Em defesa da Câmara dos Lordes

Público 2012-07-16  João Carlos Espada
Será vantajoso trocar liberdades reais, ainda que bizarras, por sistemas imaginários?


O Governo conservador-liberal britânico sofreu na passada terça-feira uma derrota significativa na Câmara dos Comuns, a câmara baixa do Parlamento. Curiosamente, a derrota dizia respeito à reforma da câmara alta, a chamada "Casa dos Lordes". Aos olhos dos analistas continentais, o assunto dificilmente faz sentido no "mundo moderno", sendo apenas mais uma expressão anacrónica das "bizarrias" inglesas. Mas talvez o incidente faça mais sentido do que parece à primeira vista.

O episódio conta-se em poucas palavras. O Governo de coligação conservador-liberal apresentou uma proposta de reforma da Casa dos Lordes e quis impor um limite temporal à discussão da proposta. Sem esse limite temporal, as tradições parlamentares britânicas permitem eternizar o debate e, na prática, podem inviabilizar a reforma. O assunto parecia pacífico. Mas uma revolta de muitos deputados conservadores e alguns trabalhistas ameaçou derrotar a proposta de limite temporal do Governo. Este acabou por retirar a medida, dizendo que voltaria ao assunto no Outono.

Em causa está uma mudança profunda da Casa dos Lordes, um assunto que tem sido discutido pelo menos nos últimos cem anos. Na sua versão actual, a câmara é constituída por 826 membros não eleitos, incluindo pares hereditários e não-hereditários. A proposta do Governo reduz o número total de membros para 450, exigindo que 80% passem ser a eleitos com base no sistema proporcional em listas de partidos.

O método de eleição em listas de partidos e em sistema proporcional foi uma das primeiras razões para a revolta parlamentar. Ao contrário do continente europeu, este sistema é muito mal visto em Inglaterra. É percepcionado como fonte de uma oligarquia de partidos, e não de um Parlamento em que os deputados prestam pessoalmente contas aos seus eleitores.

Mas a razão principal da revolta parlamentar é ainda mais funda e ainda mais difícil de compreender no continente. A democracia britânica não foi desenhada por um grupo de reformadores ou, ainda menos, de revolucionários. Não tem uma data de fundação, nem uma escritura pública fundadora, nem sequer uma Constituição escrita num só documento. Por outras palavras, a democracia britânica não foi feita, ela emergiu ao longo de um demorado processo de evolução.

Isto significa que as instituições britânicas, as mais antigas instituições liberais do mundo, não foram desenhadas, nem sequer reformadas, de acordo com um modelo teórico predefinido.

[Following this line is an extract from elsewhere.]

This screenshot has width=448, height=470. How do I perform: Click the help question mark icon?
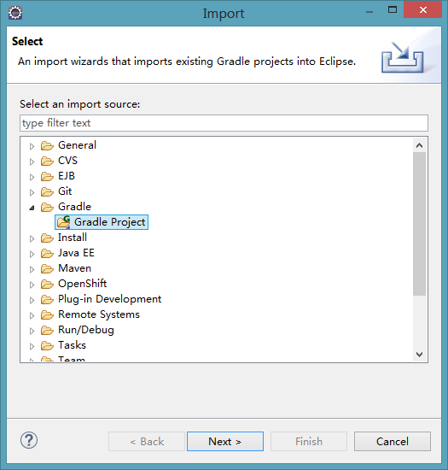click(29, 440)
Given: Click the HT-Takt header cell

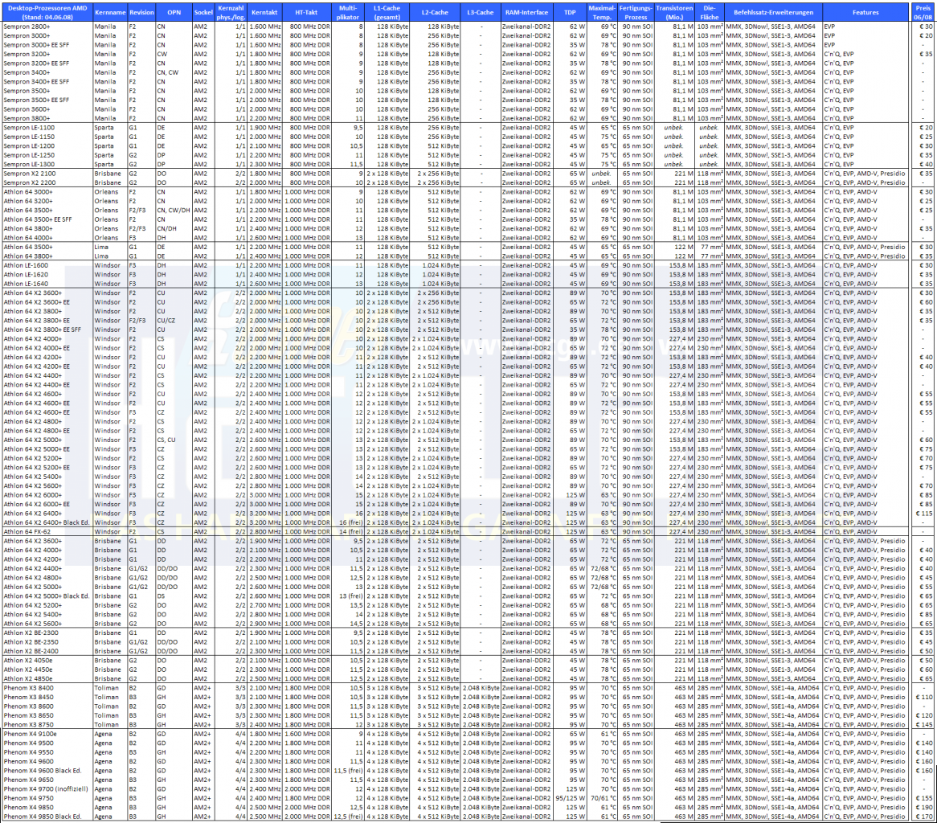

Elas foram sendo adaptadas gradualmente, por ensaio e erro, para responder a problemas concretos, digamos assim, para funcionarem melhor.

Há princípios ou regras gerais que lhes subjazem - a prestação de contas aos contribuintes, o equilíbrio de poderes, a submissão geral às leis e não ao capricho dos governantes ou dos burocratas -, mas não há um modelo predefinido mentalmente para satisfazer ou concretizar esses princípios. O figurino das instituições não é definido de antemão. Ele emerge da adaptação gradual por pequenas, por vezes ínfimas, adaptações.

Desta disposição falibilista e gradualista, surge o ditado if it is not broken, don"t fix it. Por outras palavras, se uma instituição está a funcionar razoavelmente, não vale a pena mexer-lhe, sobretudo se a razão para lhe mexer for apenas um modelo teórico considerado melhor, ou perfeito.

Ora acontece que a Câmara dos Lordes funciona bastante bem. Reúne cabeças independentes dos partidos, com elevada experiência pessoal e profissional nas mais diversas esferas de actividade e de lazer. Tem exercido um efectivo poder moderador em decisões maioritárias dos Comuns, hoje percepcionadas como erróneas, mas, na altura, entusiasticamente aprovadas por paixões passageiras. Se não fosse a Câmara dos Lordes, a Inglaterra teria hoje uma legislação politicamente correcta impondo severas restrições à liberdade de expressão religiosa, ou ainda severas limitações ao direito a julgamento por júri, para citar apenas alguns exemplos. Finalmente, a Casa dos Lordes é a câmara parlamentar mais barata do mundo, uma vez que os seus membros não recebem vencimento.

No chamado "mundo moderno", a Casa dos Lordes pode talvez ser considerada uma "bizarria". Mas, como observou Tocqueville, talvez as bizarrias inglesas tenham alguma coisa a ver com a longevidade das suas liberdades. Isto é seguramente difícil de entender, e até de admitir, por aqueles que Adam Smith designou por "homens de sistema". Mas será de facto vantajoso trocar liberdades realmente existentes, ainda que bizarras, por sistemas imaginários, ainda que modernos e perfeitos?